▶ _Action item_
Out of the lines below, please list those that hold the string "Extension".

▶ _Materials provided_

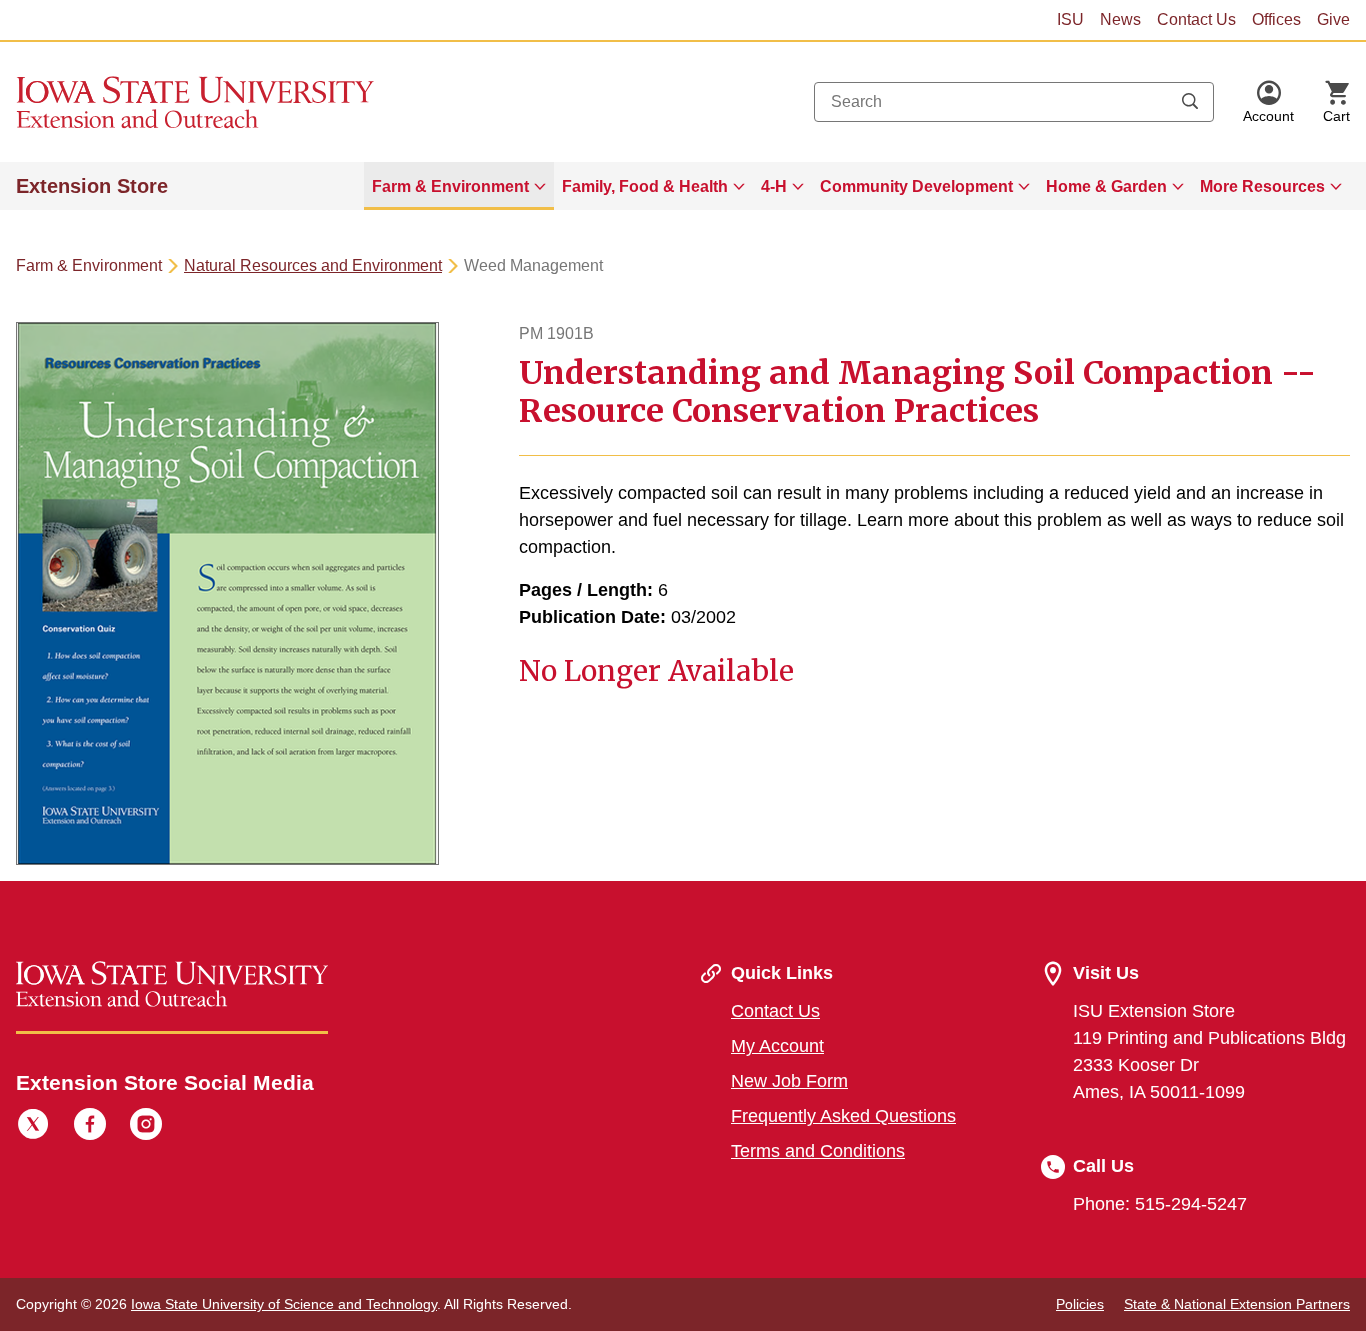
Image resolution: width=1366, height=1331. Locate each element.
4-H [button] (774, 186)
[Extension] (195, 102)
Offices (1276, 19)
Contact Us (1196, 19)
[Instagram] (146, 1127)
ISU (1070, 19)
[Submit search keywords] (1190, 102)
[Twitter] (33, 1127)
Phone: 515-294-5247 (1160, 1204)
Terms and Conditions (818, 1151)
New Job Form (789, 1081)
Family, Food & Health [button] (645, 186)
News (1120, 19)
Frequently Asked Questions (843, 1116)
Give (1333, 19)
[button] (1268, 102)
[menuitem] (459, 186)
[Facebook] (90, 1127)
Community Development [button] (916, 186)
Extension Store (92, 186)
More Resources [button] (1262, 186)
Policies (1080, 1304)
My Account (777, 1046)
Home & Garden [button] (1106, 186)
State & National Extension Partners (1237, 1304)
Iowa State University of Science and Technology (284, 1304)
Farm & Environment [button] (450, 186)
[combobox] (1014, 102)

▶ _Task output_
[Extension] (195, 102)
Extension Store (92, 186)
State & National Extension Partners (1237, 1304)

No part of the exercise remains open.